We can now plot the unintegrated and the integrated space reduced dimensions.

fig, axs = plt.subplots(2, 2, figsize=(10,8),constrained_layout=True)
sc.pl.tsne(adata, color="sample", title="Harmony tsne", ax=axs[0,0], show=False)
sc.pl.tsne(adata_combat, color="sample", title="Combat tsne", ax=axs[0,1], show=False)
sc.pl.umap(adata, color="sample", title="Harmony umap", ax=axs[1,0], show=False)
sc.pl.umap(adata_combat, color="sample", title="Combat umap", ax=axs[1,1], show=False)
<Axes: title={'center': 'Combat umap'}, xlabel='UMAP1', ylabel='UMAP2'>

Let’s save the integrated data for further analysis.

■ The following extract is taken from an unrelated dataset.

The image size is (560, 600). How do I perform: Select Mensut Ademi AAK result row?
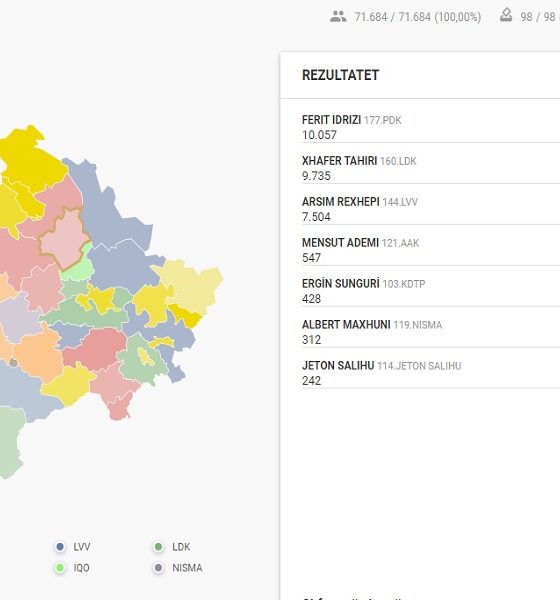(x=431, y=250)
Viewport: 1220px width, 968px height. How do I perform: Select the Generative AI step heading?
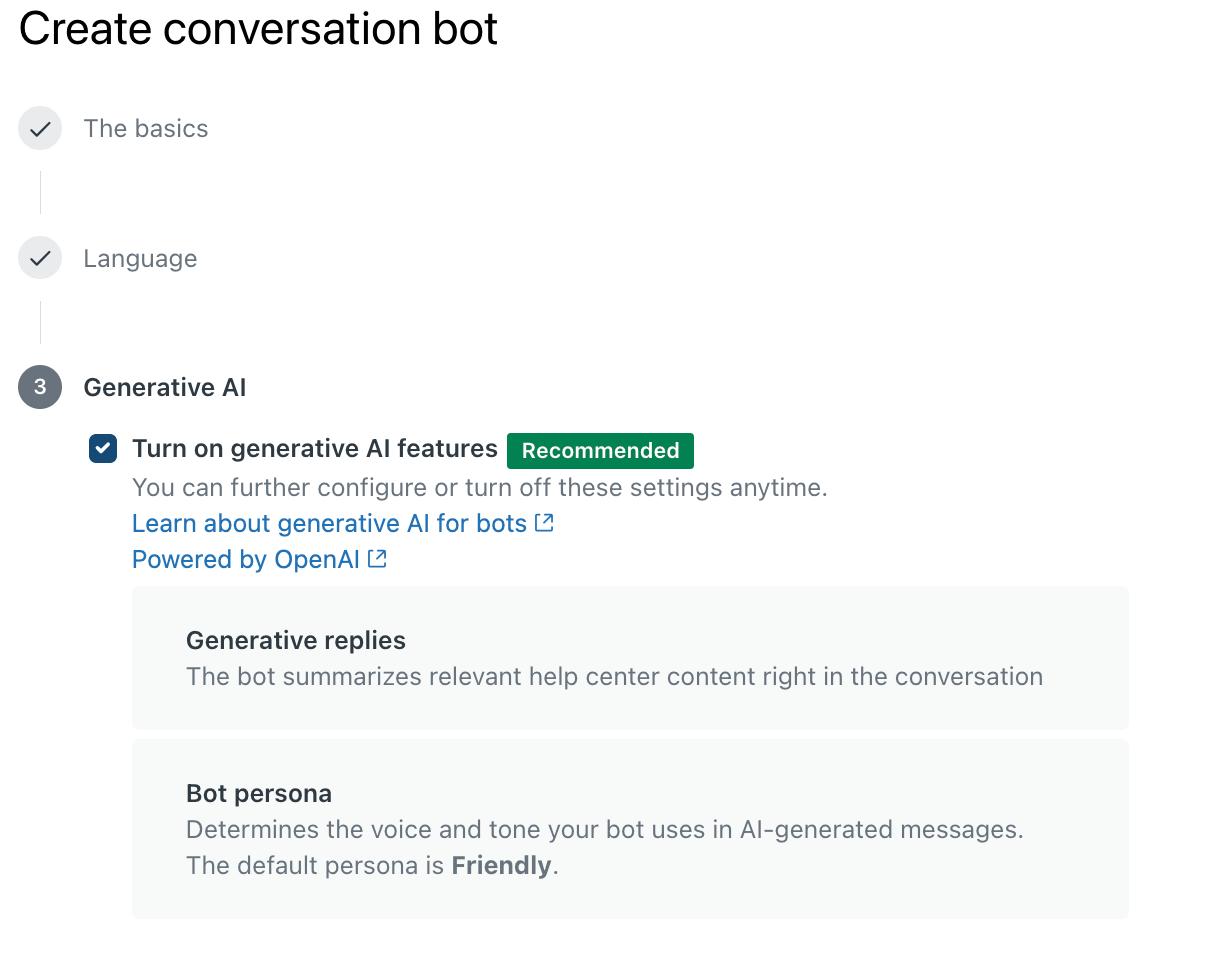[x=164, y=387]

# Add the dimred to the other adata object
adata.obsm['X_umap_combat'] = adata_combat.obsm['X_umap']
adata.obsm['X_tsne_combat'] = adata_combat.obsm['X_tsne']
adata.obsm['X_pca_combat'] = adata_combat.obsm['X_pca']

#save to file
save_file = './data/covid/results/scanpy_covid_qc_dr_combat.h5ad'
adata_combat.write_h5ad(save_file)

6 Scanorama

Try out Scanorama for data integration as well. First we need to create individual AnnData objects from each of the datasets.

OBS! There is a function sc.external.pp.scanorama_integrate implemented in the scanpy toolkit. However, it runs scanorama on the PCA embedding and does not give us nice results when we have tested it, so we are not using it here.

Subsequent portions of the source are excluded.